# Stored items
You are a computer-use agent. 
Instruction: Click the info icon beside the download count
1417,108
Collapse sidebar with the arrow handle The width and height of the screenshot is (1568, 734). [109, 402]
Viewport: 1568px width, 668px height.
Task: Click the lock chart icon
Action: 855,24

# Instructions for the task
Every line from the one containing "Instruction: Click the" through the last line of the entries must be written out verbatim, and no other line.

# Exercise answer
Instruction: Click the info icon beside the download count
1417,108
Collapse sidebar with the arrow handle The width and height of the screenshot is (1568, 734). [109, 402]
Viewport: 1568px width, 668px height.
Task: Click the lock chart icon
Action: 855,24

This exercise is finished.